Hello everyone,
I have been using PyTorch for last couple of days. I have faced two encounters where I noticed some unusual loss pattern while training DNNs in a for loop. I am presenting one of those here.
I am trying to train an ensemble of 5 DNNs here.
for e in range(ensemble):
training = 'training_set_' + str(e) + '.npy'
labels = 'labels_' + str(e) + '.npy'
nomadata = NOMAdata(training, labels)
for layer in model.children():
if hasattr(layer, 'reset_parameters'):
layer.reset_parameters()
# model = DeepNOMA(structure)
for fold, (train_idx, test_idx) in enumerate(cv.split(nomadata)):
# creating the sampler
train_sampler = torch.utils.data.SubsetRandomSampler(train_idx)
test_sampler = torch.utils.data.SubsetRandomSampler(test_idx)
trainloader = DataLoader(nomadata, batch_size = 250, sampler = train_sampler)
testloader = DataLoader(nomadata, batch_size= 250, sampler = test_sampler)
# resetting the parameters
# model = DeepNOMA(structure)
running_loss = 0
if fold == 0:
for epoch in range(5):
for i, val in enumerate(trainloader):
inputs, targets = val
# clear the gradients
optimizer.zero_grad()
# model output
yhat = model(inputs)
# calculate loss
loss = lossfun(yhat, targets)
# backprop
loss.backward()
# update model parameter
optimizer.step()
# loggin training performance
running_loss += loss.item()
if i % 20 == 19:
# # calculating validation loss
model.eval()
validation_loss = 0
for j, batch in enumerate(testloader):
test, labels = batch
ypred = model(test)
runval = lossfun(ypred, labels)
validation_loss += runval.item()
writer.add_scalars('Training/Validation Loss', {'Training loss': running_loss/20, 'Validation Loss': validation_loss/j}, epoch*len(trainloader) + i)
model.train()
print(running_loss/20, validation_loss/j, fold, e)
running_loss = 0
# Saving the entire model
save_path = 'model' + str(e) + '.pth'
torch.save(model.state_dict(), save_path)
As you can see, each DNN is being trained with different datasets. Below is the value of loss functions printed in (training loss, validation loss, fold, ensemble index) format.

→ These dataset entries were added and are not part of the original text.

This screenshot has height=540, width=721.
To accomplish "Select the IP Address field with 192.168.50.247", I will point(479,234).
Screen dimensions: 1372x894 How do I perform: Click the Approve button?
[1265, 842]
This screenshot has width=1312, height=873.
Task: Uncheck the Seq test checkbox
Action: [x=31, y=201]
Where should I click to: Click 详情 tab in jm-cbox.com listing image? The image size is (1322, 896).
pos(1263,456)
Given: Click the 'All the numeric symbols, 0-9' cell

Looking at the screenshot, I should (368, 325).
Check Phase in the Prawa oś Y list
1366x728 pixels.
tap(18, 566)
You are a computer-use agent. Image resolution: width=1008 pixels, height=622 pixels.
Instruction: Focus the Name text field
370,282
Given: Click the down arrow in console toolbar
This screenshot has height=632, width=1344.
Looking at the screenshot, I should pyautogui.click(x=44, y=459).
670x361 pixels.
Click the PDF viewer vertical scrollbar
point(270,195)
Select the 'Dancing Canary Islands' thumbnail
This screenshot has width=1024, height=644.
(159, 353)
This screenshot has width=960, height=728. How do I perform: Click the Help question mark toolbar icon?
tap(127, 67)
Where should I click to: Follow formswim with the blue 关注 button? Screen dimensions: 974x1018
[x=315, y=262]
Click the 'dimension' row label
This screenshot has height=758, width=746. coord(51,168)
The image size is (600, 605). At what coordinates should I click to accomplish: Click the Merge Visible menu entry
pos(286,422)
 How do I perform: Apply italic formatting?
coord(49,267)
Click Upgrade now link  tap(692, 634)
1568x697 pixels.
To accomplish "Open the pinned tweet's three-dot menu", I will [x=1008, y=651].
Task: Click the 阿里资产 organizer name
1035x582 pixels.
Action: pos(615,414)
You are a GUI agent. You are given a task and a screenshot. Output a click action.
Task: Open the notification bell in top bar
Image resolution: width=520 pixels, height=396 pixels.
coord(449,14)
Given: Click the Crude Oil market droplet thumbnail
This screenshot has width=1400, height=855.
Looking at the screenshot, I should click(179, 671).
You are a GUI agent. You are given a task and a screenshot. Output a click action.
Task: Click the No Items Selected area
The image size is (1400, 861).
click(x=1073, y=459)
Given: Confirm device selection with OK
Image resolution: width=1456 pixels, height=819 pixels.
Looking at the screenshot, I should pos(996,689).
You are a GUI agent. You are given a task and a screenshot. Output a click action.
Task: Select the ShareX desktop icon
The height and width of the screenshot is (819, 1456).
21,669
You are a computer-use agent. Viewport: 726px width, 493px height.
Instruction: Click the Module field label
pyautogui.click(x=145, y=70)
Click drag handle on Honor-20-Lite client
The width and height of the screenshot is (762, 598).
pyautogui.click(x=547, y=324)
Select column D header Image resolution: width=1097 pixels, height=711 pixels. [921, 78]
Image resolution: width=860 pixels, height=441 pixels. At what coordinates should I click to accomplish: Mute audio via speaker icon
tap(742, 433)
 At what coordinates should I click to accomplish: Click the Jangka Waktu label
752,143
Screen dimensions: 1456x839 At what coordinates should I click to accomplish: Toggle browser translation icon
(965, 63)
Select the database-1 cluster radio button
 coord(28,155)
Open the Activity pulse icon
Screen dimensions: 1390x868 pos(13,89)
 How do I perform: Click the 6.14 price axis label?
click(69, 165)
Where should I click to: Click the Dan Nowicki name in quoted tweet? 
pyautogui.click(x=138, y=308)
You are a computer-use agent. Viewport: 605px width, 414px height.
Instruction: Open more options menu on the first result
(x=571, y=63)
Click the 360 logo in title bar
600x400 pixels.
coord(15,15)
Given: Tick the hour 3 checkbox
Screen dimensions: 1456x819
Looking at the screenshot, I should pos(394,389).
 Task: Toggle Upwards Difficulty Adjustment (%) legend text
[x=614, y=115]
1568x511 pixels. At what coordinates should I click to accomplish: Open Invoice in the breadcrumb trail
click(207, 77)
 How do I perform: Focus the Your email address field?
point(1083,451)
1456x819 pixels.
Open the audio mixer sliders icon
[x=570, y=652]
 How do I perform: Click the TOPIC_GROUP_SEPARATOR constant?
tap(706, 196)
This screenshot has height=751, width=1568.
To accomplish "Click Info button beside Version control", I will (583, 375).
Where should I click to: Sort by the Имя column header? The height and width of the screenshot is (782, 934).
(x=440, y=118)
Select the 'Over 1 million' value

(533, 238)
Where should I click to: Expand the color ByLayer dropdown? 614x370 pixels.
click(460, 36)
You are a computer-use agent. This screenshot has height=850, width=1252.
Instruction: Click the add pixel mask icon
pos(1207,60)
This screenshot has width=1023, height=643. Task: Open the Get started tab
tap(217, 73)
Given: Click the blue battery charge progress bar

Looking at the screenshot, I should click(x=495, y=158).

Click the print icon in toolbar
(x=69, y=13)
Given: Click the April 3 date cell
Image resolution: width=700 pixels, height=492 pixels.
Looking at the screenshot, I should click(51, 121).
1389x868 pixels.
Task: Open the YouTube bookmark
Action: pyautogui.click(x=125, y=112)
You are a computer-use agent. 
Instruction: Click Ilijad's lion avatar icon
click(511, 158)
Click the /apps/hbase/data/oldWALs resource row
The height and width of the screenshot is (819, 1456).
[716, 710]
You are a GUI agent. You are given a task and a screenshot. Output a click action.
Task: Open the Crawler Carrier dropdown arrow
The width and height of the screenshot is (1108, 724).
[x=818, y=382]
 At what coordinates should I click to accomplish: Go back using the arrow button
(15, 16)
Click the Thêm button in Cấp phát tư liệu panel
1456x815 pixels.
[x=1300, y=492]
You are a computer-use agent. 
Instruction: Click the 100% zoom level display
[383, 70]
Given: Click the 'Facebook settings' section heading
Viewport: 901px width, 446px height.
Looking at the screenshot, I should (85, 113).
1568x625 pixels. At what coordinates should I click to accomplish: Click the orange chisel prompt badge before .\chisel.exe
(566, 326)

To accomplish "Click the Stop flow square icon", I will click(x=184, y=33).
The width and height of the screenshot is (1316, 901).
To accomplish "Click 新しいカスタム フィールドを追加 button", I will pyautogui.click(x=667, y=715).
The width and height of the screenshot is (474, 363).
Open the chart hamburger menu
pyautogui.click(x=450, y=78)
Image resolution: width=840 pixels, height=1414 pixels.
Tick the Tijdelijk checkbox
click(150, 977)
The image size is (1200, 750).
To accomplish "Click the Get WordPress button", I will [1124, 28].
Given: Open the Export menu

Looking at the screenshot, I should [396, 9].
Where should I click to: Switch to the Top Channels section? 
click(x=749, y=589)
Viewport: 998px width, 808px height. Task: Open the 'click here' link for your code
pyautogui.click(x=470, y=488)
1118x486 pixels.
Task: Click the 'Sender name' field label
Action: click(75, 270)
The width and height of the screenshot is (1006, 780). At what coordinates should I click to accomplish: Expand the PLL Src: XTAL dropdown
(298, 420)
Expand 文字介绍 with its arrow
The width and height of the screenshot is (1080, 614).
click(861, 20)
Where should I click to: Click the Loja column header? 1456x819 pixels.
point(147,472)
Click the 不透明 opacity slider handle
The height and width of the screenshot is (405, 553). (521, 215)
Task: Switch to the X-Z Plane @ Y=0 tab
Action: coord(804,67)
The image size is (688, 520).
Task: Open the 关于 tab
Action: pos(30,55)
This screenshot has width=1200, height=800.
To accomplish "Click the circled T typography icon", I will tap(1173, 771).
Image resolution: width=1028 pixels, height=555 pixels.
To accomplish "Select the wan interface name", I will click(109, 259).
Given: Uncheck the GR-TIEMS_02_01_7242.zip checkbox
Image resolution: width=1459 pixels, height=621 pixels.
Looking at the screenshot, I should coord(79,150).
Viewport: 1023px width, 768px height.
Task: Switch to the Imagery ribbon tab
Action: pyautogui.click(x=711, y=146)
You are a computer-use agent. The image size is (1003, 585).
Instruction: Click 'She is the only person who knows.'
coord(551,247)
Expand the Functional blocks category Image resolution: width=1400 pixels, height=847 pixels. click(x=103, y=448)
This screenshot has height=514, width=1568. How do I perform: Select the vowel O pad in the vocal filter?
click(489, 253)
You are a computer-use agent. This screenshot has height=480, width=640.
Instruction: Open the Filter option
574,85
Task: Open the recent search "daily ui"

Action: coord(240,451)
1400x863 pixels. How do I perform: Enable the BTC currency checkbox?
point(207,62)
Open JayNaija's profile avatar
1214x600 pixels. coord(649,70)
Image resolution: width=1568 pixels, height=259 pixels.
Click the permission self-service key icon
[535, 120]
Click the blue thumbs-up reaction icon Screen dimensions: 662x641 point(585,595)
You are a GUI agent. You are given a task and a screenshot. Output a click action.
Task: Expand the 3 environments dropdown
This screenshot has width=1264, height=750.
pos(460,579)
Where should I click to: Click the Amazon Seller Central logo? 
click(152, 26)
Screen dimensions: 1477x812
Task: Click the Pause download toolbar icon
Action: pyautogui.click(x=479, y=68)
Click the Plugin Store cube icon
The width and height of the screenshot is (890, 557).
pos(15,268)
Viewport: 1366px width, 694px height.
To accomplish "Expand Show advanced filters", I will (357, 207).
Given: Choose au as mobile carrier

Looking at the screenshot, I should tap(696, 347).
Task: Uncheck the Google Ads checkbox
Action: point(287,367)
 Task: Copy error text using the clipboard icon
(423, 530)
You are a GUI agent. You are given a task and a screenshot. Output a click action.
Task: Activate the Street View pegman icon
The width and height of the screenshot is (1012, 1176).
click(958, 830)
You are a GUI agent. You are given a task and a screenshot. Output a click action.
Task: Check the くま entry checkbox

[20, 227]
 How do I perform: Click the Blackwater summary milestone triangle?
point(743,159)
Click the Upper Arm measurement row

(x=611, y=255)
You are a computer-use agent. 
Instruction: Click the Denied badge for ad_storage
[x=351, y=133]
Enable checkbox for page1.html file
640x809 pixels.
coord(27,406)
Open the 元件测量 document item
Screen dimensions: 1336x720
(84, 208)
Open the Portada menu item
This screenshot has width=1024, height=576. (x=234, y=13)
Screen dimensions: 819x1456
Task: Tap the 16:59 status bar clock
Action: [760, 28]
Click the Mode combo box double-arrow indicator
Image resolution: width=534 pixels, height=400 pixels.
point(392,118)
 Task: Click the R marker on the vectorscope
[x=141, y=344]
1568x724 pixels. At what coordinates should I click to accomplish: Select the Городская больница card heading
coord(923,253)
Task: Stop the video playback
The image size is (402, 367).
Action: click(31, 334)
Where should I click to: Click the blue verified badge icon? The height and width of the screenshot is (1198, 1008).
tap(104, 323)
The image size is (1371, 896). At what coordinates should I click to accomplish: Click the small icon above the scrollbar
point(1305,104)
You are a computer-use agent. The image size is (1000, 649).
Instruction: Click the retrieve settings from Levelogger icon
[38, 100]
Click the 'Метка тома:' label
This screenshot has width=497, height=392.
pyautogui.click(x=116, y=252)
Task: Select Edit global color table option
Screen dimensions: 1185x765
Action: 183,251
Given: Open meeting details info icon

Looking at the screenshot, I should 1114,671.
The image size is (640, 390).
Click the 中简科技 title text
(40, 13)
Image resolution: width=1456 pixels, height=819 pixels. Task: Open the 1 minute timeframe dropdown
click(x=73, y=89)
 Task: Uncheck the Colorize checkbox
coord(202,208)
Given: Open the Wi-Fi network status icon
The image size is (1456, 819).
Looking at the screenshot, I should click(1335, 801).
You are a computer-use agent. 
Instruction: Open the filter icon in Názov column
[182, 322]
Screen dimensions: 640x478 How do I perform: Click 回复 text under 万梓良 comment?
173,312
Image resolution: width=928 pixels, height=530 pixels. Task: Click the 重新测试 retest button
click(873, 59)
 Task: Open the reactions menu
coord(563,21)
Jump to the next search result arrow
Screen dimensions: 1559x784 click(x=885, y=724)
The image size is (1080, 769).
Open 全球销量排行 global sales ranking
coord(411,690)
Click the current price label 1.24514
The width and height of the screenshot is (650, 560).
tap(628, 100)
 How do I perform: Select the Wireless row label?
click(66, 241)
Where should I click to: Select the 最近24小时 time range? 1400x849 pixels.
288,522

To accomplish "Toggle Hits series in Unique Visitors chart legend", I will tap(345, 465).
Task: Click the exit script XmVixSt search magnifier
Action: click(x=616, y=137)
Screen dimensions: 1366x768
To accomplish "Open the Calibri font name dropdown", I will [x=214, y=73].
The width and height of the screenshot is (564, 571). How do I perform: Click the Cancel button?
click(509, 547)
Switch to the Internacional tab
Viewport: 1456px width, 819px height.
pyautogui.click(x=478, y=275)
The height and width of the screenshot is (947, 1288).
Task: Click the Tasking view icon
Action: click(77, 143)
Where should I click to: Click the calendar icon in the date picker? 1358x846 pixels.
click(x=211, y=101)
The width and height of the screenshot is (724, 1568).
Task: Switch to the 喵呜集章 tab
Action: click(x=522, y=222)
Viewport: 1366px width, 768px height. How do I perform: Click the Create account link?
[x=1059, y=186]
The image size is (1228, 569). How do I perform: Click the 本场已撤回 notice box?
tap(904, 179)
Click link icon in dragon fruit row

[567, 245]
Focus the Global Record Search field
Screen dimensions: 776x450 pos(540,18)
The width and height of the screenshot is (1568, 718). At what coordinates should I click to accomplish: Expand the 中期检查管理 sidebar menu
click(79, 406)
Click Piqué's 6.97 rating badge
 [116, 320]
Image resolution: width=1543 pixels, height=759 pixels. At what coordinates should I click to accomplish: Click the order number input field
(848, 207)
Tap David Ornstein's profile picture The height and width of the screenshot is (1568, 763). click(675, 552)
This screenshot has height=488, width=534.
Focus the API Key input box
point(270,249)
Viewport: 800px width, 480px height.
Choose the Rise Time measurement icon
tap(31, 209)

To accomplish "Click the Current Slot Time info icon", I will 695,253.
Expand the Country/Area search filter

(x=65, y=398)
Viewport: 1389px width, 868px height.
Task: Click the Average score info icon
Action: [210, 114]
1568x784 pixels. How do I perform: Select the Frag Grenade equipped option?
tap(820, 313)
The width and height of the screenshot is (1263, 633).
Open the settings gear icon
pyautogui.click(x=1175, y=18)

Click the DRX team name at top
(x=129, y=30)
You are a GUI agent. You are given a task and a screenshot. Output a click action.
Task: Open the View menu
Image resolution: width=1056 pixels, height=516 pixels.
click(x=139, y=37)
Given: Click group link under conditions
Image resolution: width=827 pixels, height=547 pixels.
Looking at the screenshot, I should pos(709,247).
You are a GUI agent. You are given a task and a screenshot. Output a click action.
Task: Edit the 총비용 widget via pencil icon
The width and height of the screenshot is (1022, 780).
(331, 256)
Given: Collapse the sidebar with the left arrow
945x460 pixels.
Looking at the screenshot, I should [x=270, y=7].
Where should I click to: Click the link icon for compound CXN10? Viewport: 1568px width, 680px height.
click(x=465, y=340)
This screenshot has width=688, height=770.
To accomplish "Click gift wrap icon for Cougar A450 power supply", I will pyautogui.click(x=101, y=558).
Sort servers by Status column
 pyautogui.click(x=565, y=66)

0.6160063549876214 0.5588574174678687 0 0
0.35422628968954084 0.34084207271084643 0 0
0.25784978866577146 0.2524514478264433 0 0
0.22559681087732314 0.22244494445998259 0 0
.
.
.
.
0.015405059373006225 0.005930508576295894 0 0
0.016571250976994634 0.005989199118557001 0 0
0.02103429418057203 0.0058264776904399344 0 1
0.02045736024156213 0.0058095609872705406 0 1
0.021323334984481336 0.0058715936229235 0 1
0.020745716243982314 0.005786245124358119 0 1
As you can see, although the loop proceeds into training a new model (the ensemble index changed from 0 to 1), the loss function is surprisingly small! (if you compare with the value at the top of the snippet). It seems like the parameter reset function was not working at all.
All these my experiences are suggesting that there must have been a better practice for training model within a for loop which is not known to me. Can anyone elaborate on this issue? Thanks in advance!